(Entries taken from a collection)
####

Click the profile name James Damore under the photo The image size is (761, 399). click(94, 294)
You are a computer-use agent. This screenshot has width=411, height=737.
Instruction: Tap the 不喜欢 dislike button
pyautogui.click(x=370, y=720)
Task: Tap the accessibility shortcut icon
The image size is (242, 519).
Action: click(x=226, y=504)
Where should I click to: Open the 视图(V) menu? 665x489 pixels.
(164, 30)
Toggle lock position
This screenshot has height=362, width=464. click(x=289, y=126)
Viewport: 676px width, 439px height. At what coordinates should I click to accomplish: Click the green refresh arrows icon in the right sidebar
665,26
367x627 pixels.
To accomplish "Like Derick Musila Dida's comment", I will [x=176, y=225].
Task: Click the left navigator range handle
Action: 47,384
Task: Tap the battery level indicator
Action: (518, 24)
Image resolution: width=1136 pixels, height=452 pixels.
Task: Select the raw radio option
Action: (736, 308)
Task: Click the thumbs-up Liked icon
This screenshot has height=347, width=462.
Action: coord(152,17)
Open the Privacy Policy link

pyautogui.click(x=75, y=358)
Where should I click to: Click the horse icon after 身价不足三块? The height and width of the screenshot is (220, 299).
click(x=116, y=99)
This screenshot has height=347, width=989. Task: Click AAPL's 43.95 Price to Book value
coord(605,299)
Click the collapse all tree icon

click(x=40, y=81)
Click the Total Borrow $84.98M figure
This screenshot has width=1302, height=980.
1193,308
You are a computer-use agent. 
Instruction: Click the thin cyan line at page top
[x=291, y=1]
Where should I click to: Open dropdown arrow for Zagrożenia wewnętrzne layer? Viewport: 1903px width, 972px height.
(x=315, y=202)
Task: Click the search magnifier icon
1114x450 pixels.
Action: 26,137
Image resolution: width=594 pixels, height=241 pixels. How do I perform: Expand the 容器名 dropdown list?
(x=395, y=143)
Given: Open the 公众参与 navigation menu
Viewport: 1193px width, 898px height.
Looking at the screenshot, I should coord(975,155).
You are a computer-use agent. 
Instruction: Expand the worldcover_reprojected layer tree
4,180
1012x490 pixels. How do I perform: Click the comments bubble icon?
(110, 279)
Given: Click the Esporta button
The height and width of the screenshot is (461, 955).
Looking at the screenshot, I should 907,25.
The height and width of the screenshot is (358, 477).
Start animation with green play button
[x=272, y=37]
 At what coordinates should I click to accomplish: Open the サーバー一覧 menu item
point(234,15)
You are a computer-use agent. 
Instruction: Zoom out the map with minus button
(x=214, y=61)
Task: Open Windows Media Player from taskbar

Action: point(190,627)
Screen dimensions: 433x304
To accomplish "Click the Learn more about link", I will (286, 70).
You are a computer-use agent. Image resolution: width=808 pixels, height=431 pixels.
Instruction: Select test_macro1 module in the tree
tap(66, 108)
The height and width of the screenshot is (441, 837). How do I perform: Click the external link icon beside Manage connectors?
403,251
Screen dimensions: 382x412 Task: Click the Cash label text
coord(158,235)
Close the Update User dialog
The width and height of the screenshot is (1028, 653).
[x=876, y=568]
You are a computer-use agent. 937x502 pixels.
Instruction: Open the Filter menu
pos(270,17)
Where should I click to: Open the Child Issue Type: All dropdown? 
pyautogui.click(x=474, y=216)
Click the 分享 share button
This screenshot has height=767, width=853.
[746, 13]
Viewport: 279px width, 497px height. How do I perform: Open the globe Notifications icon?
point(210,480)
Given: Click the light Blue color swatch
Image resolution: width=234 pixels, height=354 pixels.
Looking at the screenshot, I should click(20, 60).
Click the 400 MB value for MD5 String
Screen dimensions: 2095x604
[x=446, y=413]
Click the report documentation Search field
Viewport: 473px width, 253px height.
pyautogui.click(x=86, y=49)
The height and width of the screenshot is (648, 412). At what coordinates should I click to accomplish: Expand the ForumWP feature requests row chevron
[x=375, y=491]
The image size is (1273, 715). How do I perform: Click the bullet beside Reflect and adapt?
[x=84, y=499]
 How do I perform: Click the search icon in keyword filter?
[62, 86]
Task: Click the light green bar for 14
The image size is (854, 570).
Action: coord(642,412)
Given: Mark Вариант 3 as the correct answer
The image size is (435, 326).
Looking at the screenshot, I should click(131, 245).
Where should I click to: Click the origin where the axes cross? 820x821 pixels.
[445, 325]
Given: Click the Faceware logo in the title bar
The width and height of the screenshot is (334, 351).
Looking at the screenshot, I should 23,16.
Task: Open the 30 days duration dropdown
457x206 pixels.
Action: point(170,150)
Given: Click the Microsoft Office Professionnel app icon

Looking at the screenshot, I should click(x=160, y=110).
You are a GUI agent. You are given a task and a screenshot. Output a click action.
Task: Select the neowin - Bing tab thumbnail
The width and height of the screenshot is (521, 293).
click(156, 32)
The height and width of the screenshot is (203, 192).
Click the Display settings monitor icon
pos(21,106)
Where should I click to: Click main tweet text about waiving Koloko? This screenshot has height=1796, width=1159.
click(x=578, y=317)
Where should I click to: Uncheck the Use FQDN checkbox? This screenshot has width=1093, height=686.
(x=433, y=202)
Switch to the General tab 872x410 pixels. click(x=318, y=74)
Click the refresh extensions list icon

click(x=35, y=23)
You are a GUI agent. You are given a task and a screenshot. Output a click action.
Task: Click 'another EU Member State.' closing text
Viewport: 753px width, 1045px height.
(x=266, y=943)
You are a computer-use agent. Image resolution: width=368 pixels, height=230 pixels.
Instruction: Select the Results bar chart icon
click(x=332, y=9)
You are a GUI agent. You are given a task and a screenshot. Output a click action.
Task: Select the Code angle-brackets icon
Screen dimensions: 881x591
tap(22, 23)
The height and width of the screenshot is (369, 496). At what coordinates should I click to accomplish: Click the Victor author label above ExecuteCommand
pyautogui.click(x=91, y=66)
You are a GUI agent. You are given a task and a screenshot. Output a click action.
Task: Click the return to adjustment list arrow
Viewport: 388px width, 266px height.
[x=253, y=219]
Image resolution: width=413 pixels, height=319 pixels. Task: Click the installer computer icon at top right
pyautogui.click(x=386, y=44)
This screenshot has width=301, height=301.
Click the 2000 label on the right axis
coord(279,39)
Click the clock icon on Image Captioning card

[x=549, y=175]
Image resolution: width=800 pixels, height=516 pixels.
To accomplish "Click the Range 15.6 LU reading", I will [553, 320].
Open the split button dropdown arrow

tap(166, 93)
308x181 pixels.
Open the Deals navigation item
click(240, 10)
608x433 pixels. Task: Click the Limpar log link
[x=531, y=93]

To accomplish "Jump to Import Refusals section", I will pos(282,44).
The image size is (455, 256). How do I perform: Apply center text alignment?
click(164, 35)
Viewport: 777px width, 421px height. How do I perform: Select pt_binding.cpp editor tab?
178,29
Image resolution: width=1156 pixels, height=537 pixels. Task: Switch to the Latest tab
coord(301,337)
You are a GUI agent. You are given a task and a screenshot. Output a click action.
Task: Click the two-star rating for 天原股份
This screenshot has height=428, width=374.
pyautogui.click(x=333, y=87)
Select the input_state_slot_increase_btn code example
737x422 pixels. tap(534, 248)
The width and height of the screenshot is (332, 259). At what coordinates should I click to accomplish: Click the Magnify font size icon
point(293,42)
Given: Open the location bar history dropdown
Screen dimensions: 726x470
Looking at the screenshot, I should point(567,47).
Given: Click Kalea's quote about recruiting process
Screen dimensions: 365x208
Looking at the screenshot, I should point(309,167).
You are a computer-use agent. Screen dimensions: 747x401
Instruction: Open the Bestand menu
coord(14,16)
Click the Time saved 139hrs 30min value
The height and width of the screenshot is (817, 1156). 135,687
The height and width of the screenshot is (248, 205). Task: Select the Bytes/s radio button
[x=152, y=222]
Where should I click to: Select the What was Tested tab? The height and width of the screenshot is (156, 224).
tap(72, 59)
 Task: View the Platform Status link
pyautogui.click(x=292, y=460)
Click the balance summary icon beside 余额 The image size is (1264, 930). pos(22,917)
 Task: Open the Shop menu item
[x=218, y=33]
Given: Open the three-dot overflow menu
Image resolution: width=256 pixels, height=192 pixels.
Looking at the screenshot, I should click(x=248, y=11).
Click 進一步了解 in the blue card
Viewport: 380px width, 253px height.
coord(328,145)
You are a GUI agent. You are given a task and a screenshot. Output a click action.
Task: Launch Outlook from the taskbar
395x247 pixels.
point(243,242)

####

What the task requires - Which lines above carry the string "light"? Copy those lines.

Expected answer -
Given: Click the light Blue color swatch
Task: Click the light green bar for 14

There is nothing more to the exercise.